[What the task asks]
Retype the entries below word for word, beginning with the line that contains "This screenshot has height=1020, width=1920." and continuing through the line that contains "pyautogui.click(x=1438, y=246)", both included.

[Part of a data file]
──────────

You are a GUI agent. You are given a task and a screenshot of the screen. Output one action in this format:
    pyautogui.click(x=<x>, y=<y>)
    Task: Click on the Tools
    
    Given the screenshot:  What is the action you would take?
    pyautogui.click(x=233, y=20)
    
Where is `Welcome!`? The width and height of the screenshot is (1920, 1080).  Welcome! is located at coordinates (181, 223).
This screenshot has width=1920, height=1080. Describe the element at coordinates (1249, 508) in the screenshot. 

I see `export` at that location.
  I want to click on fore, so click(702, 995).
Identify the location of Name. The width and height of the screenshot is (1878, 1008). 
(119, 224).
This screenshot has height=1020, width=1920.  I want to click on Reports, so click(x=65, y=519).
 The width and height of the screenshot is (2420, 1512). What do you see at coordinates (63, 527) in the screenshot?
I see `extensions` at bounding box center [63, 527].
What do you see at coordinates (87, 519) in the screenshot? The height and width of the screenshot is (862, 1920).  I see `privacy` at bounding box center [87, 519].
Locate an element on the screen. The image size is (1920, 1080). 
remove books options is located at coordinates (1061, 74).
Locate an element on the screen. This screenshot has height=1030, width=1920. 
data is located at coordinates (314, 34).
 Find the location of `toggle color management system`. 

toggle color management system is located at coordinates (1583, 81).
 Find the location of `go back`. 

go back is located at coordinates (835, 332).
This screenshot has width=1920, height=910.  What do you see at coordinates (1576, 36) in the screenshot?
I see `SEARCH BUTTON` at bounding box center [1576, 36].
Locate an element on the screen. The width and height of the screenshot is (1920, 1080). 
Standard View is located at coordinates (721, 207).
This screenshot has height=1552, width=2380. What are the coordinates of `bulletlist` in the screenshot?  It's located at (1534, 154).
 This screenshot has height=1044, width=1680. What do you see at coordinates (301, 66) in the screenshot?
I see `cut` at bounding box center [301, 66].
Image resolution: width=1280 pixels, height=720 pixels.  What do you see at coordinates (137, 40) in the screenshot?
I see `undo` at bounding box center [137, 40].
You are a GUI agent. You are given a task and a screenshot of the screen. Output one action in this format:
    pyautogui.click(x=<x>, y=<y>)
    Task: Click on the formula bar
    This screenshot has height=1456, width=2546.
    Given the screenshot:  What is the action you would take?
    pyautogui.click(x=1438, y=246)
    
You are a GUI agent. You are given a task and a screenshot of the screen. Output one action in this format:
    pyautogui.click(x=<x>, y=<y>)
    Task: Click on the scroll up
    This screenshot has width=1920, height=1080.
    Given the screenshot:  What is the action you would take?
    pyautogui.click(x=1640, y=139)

──────────

[Exercise result]
This screenshot has height=1020, width=1920.  I want to click on Reports, so click(x=65, y=519).
 The width and height of the screenshot is (2420, 1512). What do you see at coordinates (63, 527) in the screenshot?
I see `extensions` at bounding box center [63, 527].
What do you see at coordinates (87, 519) in the screenshot? The height and width of the screenshot is (862, 1920).  I see `privacy` at bounding box center [87, 519].
Locate an element on the screen. The image size is (1920, 1080). 
remove books options is located at coordinates (1061, 74).
Locate an element on the screen. This screenshot has height=1030, width=1920. 
data is located at coordinates (314, 34).
 Find the location of `toggle color management system`. 

toggle color management system is located at coordinates (1583, 81).
 Find the location of `go back`. 

go back is located at coordinates (835, 332).
This screenshot has width=1920, height=910.  What do you see at coordinates (1576, 36) in the screenshot?
I see `SEARCH BUTTON` at bounding box center [1576, 36].
Locate an element on the screen. The width and height of the screenshot is (1920, 1080). 
Standard View is located at coordinates (721, 207).
This screenshot has height=1552, width=2380. What are the coordinates of `bulletlist` in the screenshot?  It's located at (1534, 154).
 This screenshot has height=1044, width=1680. What do you see at coordinates (301, 66) in the screenshot?
I see `cut` at bounding box center [301, 66].
Image resolution: width=1280 pixels, height=720 pixels.  What do you see at coordinates (137, 40) in the screenshot?
I see `undo` at bounding box center [137, 40].
You are a GUI agent. You are given a task and a screenshot of the screen. Output one action in this format:
    pyautogui.click(x=<x>, y=<y>)
    Task: Click on the formula bar
    This screenshot has height=1456, width=2546.
    Given the screenshot:  What is the action you would take?
    pyautogui.click(x=1438, y=246)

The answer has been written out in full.